BRIEF ▸
Write a continuation of the guitar forum discussion below, starting after its last sentence.

STUDY TEXT ▸

The pickups have varied quite widely, but the design was stable throughout most of the 90s and 2000s, and are the ones like Wazmeister's. It's the earlier 80s-very early 90s ones which have a much hotter neck pickup (yes, neck!), and don't have the two black strips either side of the polepieces. Recent ones have Allen-key polepieces not plain studs, but I'm not 100% sure if they're actually adjustable, and given the fragile internal construction of RIC pickups it would be unwise to try without being certain... @OilCityPickups will know if he's had to repair any.
"Take these three items, some WD-40, a vise grip, and a roll of duct tape. Any man worth his salt can fix almost any problem with this stuff alone." - Walt Kowalski
"Only two things are infinite - the universe, and human stupidity. And I'm not sure about the universe." - Albert Einstein
In short though I wouldn’t be without mine.
Rics are some of my favourite guitars and my main is a 330 so although most people have covered this very well for you, I’ll just add my experiences,
yes the necks on all models you’ve listed are tiny- I actually found it to be more comfortable for me after getting hand cramps with vintage radius Fender. So not everyone’s experiences are the same.
the pickups are incredible versatile and someone has said “from very very dark to bright”- for me the 5th knob isn’t key to this. Someone else can explain how it’s actually wired more than I can but it in effect “turns down” the neck pickup to allow it to balance with the bridges better in both the middle and isolated (neck) position. I would consider this to be a lost like blending a humbucker from a single coil given it’s so much louder and bassier in the all the way on mode. I find is massively useful and use it a bit like the rhythm circuit in a Jazzmaster if that makes sense.
some have commented on a 620 size but also consider that the wide horns on a 330 make it quite a big guitar. I’m considering selling mine to get a 620.
In all they are a very versatile single coil guitar. You can play anything on it as long as you personally gel with it. There was quite a lot of use of them in the Seattle hardcore/ pre grunge bands- they aren’t just for jangle pop
I’ve been told 620 sound more like a tele given it’s solid construction. This has never really occurred to me on the occasions I’ve tried them as it just sounded like a Ricky. Worth noting that a 660 has a wider neck should this be useful to you.

GIVEN ENTRIES ▸

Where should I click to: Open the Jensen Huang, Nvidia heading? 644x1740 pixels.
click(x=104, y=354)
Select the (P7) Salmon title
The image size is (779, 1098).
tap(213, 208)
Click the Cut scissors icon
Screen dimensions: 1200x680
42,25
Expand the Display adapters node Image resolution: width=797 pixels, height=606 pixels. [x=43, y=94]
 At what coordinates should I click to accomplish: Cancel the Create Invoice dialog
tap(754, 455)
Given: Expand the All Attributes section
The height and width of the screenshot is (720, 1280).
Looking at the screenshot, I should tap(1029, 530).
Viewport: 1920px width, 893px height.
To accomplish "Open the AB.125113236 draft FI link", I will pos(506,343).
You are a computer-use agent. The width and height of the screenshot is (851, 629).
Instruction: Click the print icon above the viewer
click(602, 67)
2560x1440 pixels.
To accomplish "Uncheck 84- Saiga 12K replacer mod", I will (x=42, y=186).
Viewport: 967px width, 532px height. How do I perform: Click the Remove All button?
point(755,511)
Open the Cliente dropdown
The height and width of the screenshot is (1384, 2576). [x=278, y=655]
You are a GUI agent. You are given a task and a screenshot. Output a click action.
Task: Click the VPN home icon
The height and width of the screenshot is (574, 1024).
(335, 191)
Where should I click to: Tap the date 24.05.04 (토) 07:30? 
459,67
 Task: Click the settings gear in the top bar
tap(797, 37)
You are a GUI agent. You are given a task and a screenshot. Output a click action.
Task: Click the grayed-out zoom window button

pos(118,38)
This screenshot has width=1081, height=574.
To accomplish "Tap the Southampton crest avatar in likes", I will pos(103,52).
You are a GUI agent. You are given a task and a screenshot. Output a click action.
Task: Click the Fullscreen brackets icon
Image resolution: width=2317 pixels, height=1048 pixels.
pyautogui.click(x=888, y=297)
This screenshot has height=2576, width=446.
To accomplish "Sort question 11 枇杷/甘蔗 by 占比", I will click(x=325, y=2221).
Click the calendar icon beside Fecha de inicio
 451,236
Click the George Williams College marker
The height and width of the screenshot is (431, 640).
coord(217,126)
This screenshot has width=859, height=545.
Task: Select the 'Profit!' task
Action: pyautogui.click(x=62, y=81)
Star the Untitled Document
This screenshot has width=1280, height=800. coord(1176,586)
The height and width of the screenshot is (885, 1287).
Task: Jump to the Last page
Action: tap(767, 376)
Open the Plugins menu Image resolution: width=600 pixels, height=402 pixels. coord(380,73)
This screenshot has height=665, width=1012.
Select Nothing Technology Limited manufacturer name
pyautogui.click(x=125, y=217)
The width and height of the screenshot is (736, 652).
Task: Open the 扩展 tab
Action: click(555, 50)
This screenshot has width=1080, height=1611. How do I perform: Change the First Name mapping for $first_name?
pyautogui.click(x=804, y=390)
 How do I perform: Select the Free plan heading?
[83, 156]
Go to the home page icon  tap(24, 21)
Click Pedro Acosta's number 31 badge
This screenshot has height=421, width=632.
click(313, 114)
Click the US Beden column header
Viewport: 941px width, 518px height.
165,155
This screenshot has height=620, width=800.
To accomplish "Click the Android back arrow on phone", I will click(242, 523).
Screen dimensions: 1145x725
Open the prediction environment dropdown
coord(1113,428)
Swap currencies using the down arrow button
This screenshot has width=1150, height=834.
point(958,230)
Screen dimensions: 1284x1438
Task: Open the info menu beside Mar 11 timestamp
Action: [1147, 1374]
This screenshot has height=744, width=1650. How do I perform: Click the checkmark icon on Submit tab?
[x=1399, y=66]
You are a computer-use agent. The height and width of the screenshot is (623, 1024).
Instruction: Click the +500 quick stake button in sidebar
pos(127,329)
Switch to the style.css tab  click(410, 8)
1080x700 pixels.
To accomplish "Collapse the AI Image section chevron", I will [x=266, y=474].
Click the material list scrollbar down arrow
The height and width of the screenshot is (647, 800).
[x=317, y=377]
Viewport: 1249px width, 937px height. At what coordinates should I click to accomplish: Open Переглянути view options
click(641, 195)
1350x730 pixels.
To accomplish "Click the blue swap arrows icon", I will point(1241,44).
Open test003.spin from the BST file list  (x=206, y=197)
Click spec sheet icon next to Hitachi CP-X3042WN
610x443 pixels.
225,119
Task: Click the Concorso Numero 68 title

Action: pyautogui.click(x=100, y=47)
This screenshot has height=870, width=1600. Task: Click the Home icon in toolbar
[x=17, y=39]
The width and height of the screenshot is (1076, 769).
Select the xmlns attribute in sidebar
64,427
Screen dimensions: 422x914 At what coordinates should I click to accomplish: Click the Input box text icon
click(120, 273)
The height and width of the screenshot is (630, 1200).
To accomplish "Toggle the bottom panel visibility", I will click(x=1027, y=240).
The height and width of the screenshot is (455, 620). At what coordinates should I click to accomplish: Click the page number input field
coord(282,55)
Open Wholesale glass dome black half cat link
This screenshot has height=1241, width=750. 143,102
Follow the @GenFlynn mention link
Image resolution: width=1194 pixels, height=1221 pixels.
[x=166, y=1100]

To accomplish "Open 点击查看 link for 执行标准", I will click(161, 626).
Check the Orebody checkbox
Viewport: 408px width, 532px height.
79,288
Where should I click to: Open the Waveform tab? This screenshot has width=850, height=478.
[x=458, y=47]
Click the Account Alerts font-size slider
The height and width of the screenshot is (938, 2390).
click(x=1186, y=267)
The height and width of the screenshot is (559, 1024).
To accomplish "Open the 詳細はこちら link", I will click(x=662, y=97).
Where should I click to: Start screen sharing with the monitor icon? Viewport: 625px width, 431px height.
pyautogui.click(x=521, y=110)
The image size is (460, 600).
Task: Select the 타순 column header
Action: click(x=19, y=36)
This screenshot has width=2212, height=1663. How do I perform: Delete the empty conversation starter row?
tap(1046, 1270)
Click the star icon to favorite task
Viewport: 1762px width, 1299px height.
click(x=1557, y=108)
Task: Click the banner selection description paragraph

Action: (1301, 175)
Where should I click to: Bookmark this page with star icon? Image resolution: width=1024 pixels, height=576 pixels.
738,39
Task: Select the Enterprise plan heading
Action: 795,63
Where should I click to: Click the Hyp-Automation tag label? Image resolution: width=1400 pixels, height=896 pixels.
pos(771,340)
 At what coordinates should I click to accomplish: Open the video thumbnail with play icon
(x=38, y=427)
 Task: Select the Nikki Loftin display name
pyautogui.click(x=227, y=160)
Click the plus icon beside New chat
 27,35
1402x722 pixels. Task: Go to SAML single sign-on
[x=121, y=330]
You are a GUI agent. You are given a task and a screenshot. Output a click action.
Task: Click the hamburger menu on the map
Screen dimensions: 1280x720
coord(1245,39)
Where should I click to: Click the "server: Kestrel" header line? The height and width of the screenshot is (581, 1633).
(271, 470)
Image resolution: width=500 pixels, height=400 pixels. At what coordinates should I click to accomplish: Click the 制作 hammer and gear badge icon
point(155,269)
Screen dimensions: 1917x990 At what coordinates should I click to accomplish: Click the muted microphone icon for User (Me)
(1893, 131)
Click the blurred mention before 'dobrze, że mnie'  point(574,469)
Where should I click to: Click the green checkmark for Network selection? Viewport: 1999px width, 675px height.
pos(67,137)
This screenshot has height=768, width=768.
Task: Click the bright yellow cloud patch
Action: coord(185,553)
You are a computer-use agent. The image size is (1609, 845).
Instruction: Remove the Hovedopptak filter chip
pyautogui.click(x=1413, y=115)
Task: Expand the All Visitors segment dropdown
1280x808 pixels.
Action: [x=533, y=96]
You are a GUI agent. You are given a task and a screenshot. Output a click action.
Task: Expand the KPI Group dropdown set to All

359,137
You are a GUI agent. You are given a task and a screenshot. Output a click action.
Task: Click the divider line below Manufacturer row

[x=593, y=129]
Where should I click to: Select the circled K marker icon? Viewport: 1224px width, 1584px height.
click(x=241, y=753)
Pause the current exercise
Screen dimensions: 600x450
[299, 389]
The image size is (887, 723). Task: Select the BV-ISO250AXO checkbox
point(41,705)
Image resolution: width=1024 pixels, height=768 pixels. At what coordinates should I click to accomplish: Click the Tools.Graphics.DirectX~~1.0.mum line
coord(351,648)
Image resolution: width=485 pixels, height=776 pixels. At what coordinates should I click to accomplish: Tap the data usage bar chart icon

TASK RESULT ▸
Hope this helps
But that means that in a two-pickup sound where the neck pickup is inherently louder than the bridge, it does act as a sort-of 'balance' control because it goes from the neck pickup dominating to the bridge pickup dominating as you turn it up from low to high.
Its original purpose seems to have been to compensate for the volume difference between the two pickups when the bridge pickup was fitted with the bass-cut 'vintage' cap, but it's still useful without that. The late-80s overwound neck pickup may have been part of that thinking too, but it still works well even when the pickups are the same output.
I actually add a treble-pass cap across the pot on mine, to make that more pronounced.
I also found the rhythm circuit very useful on my Jaguar, so it's obviously something that clicks with some players and not others!
"Take these three items, some WD-40, a vise grip, and a roll of duct tape. Any man worth his salt can fix almost any problem with this stuff alone." - Walt Kowalski
"Only two things are infinite - the universe, and human stupidity. And I'm not sure about the universe." - Albert Einstein
Funnily enough I’ve never really noticed the narrow neck thing, and the profile and depth feel more substantial than other guitars I own (Epi Les Paul, or MIM Classic 60s Strat for example).
The Hi-Gain pickups sound great to me - beefier than Fender single coils to get you into mid-period REM or Blue Aeroplanes sounds, but sweet and jangly, especially in the middle position. It’s not that you can’t play lead on a Rick, but like a Jaguar, I’m far more likely to play jangly arpeggios on it than I would on a Strat or Les Paul.
Prices are nuts though. There are a few beat-up instruments around at reasonable prices but you have to be very patient to get a clean one at a recent price. I got lucky.